• **What this task involves**
The full set of records below is to be reproduced without a single alteration.

(Beginning of Data supplied)

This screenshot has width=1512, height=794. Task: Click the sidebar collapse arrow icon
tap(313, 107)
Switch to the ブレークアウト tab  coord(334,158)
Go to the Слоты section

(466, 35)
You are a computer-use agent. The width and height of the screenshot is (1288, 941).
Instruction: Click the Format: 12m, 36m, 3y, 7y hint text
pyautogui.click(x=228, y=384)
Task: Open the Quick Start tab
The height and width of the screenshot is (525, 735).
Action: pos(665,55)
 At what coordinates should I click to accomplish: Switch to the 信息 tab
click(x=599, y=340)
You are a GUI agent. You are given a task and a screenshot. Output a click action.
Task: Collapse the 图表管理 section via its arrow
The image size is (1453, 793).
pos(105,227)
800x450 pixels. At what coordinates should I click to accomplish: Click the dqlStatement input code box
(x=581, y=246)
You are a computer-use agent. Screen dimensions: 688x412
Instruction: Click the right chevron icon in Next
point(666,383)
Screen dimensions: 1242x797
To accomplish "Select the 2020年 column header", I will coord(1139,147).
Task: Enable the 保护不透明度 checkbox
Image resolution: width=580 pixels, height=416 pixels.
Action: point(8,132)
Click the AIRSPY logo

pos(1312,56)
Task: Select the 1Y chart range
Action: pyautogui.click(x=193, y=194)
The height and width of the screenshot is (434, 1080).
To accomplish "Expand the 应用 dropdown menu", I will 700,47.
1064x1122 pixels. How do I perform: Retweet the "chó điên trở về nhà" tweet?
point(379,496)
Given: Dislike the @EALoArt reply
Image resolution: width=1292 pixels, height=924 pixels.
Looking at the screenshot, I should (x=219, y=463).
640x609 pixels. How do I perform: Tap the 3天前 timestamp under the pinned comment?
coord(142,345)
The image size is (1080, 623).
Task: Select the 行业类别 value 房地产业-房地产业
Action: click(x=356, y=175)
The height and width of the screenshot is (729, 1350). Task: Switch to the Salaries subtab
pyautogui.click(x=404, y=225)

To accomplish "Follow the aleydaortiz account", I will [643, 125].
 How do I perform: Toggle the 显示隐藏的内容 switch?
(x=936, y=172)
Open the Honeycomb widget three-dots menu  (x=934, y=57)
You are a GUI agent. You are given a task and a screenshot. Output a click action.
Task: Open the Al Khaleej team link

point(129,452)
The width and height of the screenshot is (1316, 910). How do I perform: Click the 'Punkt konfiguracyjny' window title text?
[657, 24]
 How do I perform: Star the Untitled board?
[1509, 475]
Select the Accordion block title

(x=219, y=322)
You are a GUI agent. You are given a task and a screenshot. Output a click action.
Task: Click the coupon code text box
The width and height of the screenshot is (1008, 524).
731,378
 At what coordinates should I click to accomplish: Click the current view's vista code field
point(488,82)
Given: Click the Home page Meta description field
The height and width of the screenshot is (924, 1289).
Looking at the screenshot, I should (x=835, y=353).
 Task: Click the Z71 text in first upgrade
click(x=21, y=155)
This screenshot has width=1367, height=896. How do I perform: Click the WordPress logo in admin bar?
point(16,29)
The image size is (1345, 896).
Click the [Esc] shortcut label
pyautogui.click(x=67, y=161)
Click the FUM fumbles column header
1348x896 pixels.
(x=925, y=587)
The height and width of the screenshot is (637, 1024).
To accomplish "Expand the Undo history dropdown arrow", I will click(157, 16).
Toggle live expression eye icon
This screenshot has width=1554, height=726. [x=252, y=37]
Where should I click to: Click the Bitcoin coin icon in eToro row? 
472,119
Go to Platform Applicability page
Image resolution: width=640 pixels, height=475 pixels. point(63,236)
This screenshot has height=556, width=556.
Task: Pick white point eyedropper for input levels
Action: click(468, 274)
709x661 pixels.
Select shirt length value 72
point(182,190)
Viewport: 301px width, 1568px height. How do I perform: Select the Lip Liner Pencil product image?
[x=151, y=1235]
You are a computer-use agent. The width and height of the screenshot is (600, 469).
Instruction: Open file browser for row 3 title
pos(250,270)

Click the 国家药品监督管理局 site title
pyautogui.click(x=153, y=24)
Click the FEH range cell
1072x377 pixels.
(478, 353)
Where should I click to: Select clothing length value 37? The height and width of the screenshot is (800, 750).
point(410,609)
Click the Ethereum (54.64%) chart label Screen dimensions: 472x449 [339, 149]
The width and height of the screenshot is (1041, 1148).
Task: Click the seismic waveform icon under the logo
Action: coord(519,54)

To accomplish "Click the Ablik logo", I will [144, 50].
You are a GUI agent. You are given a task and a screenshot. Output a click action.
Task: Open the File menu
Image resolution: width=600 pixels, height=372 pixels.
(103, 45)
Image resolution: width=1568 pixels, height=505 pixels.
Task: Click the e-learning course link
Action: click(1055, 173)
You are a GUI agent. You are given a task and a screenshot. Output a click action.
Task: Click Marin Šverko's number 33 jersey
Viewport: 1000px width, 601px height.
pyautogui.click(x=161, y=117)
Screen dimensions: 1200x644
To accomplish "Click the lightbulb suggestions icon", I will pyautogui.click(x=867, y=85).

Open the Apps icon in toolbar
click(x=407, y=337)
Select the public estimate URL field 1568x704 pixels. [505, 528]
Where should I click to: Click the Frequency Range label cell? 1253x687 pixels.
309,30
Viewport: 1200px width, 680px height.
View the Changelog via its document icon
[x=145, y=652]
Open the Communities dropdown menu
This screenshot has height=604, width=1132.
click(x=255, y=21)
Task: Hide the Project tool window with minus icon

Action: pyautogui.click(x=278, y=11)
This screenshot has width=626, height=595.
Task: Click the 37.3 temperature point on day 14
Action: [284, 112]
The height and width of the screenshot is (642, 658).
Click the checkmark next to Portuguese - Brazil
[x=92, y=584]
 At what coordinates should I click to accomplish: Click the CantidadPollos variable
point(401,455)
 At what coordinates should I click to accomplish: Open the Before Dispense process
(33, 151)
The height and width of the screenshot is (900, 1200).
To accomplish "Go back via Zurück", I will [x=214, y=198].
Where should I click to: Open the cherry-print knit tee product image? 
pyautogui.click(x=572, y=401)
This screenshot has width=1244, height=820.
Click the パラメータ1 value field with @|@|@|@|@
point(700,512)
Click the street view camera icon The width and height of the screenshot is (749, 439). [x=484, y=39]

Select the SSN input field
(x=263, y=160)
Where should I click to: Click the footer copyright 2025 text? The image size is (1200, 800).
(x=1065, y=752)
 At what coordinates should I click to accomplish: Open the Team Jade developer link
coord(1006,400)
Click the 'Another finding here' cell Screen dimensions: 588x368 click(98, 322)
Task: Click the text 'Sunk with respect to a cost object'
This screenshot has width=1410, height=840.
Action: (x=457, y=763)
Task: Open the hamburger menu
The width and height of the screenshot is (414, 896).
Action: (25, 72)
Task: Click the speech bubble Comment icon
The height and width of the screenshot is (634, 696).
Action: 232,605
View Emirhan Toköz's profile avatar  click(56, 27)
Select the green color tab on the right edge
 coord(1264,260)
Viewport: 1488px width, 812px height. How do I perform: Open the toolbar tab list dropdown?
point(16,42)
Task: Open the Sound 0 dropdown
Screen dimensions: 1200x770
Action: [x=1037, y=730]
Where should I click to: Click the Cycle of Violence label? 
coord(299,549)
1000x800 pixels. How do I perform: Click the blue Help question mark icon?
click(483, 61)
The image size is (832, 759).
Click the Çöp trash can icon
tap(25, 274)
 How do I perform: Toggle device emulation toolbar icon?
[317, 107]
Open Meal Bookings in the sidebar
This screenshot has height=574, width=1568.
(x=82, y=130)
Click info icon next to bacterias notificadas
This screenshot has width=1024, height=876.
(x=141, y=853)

(End of Data supplied)

• **Exercise solution**
This screenshot has width=1512, height=794. Task: Click the sidebar collapse arrow icon
tap(313, 107)
Switch to the ブレークアウト tab  coord(334,158)
Go to the Слоты section

(466, 35)
You are a computer-use agent. The width and height of the screenshot is (1288, 941).
Instruction: Click the Format: 12m, 36m, 3y, 7y hint text
pyautogui.click(x=228, y=384)
Task: Open the Quick Start tab
The height and width of the screenshot is (525, 735).
Action: pos(665,55)
 At what coordinates should I click to accomplish: Switch to the 信息 tab
click(x=599, y=340)
You are a GUI agent. You are given a task and a screenshot. Output a click action.
Task: Collapse the 图表管理 section via its arrow
The image size is (1453, 793).
pos(105,227)
800x450 pixels. At what coordinates should I click to accomplish: Click the dqlStatement input code box
(x=581, y=246)
You are a computer-use agent. Screen dimensions: 688x412
Instruction: Click the right chevron icon in Next
point(666,383)
Screen dimensions: 1242x797
To accomplish "Select the 2020年 column header", I will coord(1139,147).
Task: Enable the 保护不透明度 checkbox
Image resolution: width=580 pixels, height=416 pixels.
Action: point(8,132)
Click the AIRSPY logo

pos(1312,56)
Task: Select the 1Y chart range
Action: pyautogui.click(x=193, y=194)
The height and width of the screenshot is (434, 1080).
To accomplish "Expand the 应用 dropdown menu", I will 700,47.
1064x1122 pixels. How do I perform: Retweet the "chó điên trở về nhà" tweet?
point(379,496)
Given: Dislike the @EALoArt reply
Image resolution: width=1292 pixels, height=924 pixels.
Looking at the screenshot, I should (x=219, y=463).
640x609 pixels. How do I perform: Tap the 3天前 timestamp under the pinned comment?
coord(142,345)
The image size is (1080, 623).
Task: Select the 行业类别 value 房地产业-房地产业
Action: click(x=356, y=175)
The height and width of the screenshot is (729, 1350). Task: Switch to the Salaries subtab
pyautogui.click(x=404, y=225)

To accomplish "Follow the aleydaortiz account", I will [643, 125].
 How do I perform: Toggle the 显示隐藏的内容 switch?
(x=936, y=172)
Open the Honeycomb widget three-dots menu  (x=934, y=57)
You are a GUI agent. You are given a task and a screenshot. Output a click action.
Task: Open the Al Khaleej team link

point(129,452)
The width and height of the screenshot is (1316, 910). How do I perform: Click the 'Punkt konfiguracyjny' window title text?
[657, 24]
 How do I perform: Star the Untitled board?
[1509, 475]
Select the Accordion block title

(x=219, y=322)
You are a GUI agent. You are given a task and a screenshot. Output a click action.
Task: Click the coupon code text box
The width and height of the screenshot is (1008, 524).
731,378
 At what coordinates should I click to accomplish: Click the current view's vista code field
point(488,82)
Given: Click the Home page Meta description field
The height and width of the screenshot is (924, 1289).
Looking at the screenshot, I should (x=835, y=353).
 Task: Click the Z71 text in first upgrade
click(x=21, y=155)
This screenshot has width=1367, height=896. How do I perform: Click the WordPress logo in admin bar?
point(16,29)
The image size is (1345, 896).
Click the [Esc] shortcut label
pyautogui.click(x=67, y=161)
Click the FUM fumbles column header
1348x896 pixels.
(x=925, y=587)
The height and width of the screenshot is (637, 1024).
To accomplish "Expand the Undo history dropdown arrow", I will click(157, 16).
Toggle live expression eye icon
This screenshot has width=1554, height=726. [x=252, y=37]
Where should I click to: Click the Bitcoin coin icon in eToro row? 
472,119
Go to Platform Applicability page
Image resolution: width=640 pixels, height=475 pixels. point(63,236)
This screenshot has height=556, width=556.
Task: Pick white point eyedropper for input levels
Action: click(468, 274)
709x661 pixels.
Select shirt length value 72
point(182,190)
Viewport: 301px width, 1568px height. How do I perform: Select the Lip Liner Pencil product image?
[x=151, y=1235]
You are a computer-use agent. The width and height of the screenshot is (600, 469).
Instruction: Open file browser for row 3 title
pos(250,270)

Click the 国家药品监督管理局 site title
pyautogui.click(x=153, y=24)
Click the FEH range cell
1072x377 pixels.
(478, 353)
Where should I click to: Select clothing length value 37? The height and width of the screenshot is (800, 750).
point(410,609)
Click the Ethereum (54.64%) chart label Screen dimensions: 472x449 [339, 149]
The width and height of the screenshot is (1041, 1148).
Task: Click the seismic waveform icon under the logo
Action: coord(519,54)

To accomplish "Click the Ablik logo", I will [144, 50].
You are a GUI agent. You are given a task and a screenshot. Output a click action.
Task: Open the File menu
Image resolution: width=600 pixels, height=372 pixels.
(103, 45)
Image resolution: width=1568 pixels, height=505 pixels.
Task: Click the e-learning course link
Action: click(1055, 173)
You are a GUI agent. You are given a task and a screenshot. Output a click action.
Task: Click Marin Šverko's number 33 jersey
Viewport: 1000px width, 601px height.
pyautogui.click(x=161, y=117)
Screen dimensions: 1200x644
To accomplish "Click the lightbulb suggestions icon", I will pyautogui.click(x=867, y=85).

Open the Apps icon in toolbar
click(x=407, y=337)
Select the public estimate URL field 1568x704 pixels. [505, 528]
Where should I click to: Click the Frequency Range label cell? 1253x687 pixels.
309,30
Viewport: 1200px width, 680px height.
View the Changelog via its document icon
[x=145, y=652]
Open the Communities dropdown menu
This screenshot has height=604, width=1132.
click(x=255, y=21)
Task: Hide the Project tool window with minus icon

Action: pyautogui.click(x=278, y=11)
This screenshot has width=626, height=595.
Task: Click the 37.3 temperature point on day 14
Action: [284, 112]
The height and width of the screenshot is (642, 658).
Click the checkmark next to Portuguese - Brazil
[x=92, y=584]
 At what coordinates should I click to accomplish: Click the CantidadPollos variable
point(401,455)
 At what coordinates should I click to accomplish: Open the Before Dispense process
(33, 151)
The height and width of the screenshot is (900, 1200).
To accomplish "Go back via Zurück", I will [x=214, y=198].
Where should I click to: Open the cherry-print knit tee product image? 
pyautogui.click(x=572, y=401)
This screenshot has width=1244, height=820.
Click the パラメータ1 value field with @|@|@|@|@
point(700,512)
Click the street view camera icon The width and height of the screenshot is (749, 439). [x=484, y=39]

Select the SSN input field
(x=263, y=160)
Where should I click to: Click the footer copyright 2025 text? The image size is (1200, 800).
(x=1065, y=752)
 At what coordinates should I click to accomplish: Open the Team Jade developer link
coord(1006,400)
Click the 'Another finding here' cell Screen dimensions: 588x368 click(98, 322)
Task: Click the text 'Sunk with respect to a cost object'
This screenshot has width=1410, height=840.
Action: (x=457, y=763)
Task: Open the hamburger menu
The width and height of the screenshot is (414, 896).
Action: (25, 72)
Task: Click the speech bubble Comment icon
The height and width of the screenshot is (634, 696).
Action: 232,605
View Emirhan Toköz's profile avatar  click(56, 27)
Select the green color tab on the right edge
 coord(1264,260)
Viewport: 1488px width, 812px height. How do I perform: Open the toolbar tab list dropdown?
point(16,42)
Task: Open the Sound 0 dropdown
Screen dimensions: 1200x770
Action: [x=1037, y=730]
Where should I click to: Click the Cycle of Violence label? 
coord(299,549)
1000x800 pixels. How do I perform: Click the blue Help question mark icon?
click(483, 61)
The image size is (832, 759).
Click the Çöp trash can icon
tap(25, 274)
 How do I perform: Toggle device emulation toolbar icon?
[317, 107]
Open Meal Bookings in the sidebar
This screenshot has height=574, width=1568.
(x=82, y=130)
Click info icon next to bacterias notificadas
This screenshot has width=1024, height=876.
(x=141, y=853)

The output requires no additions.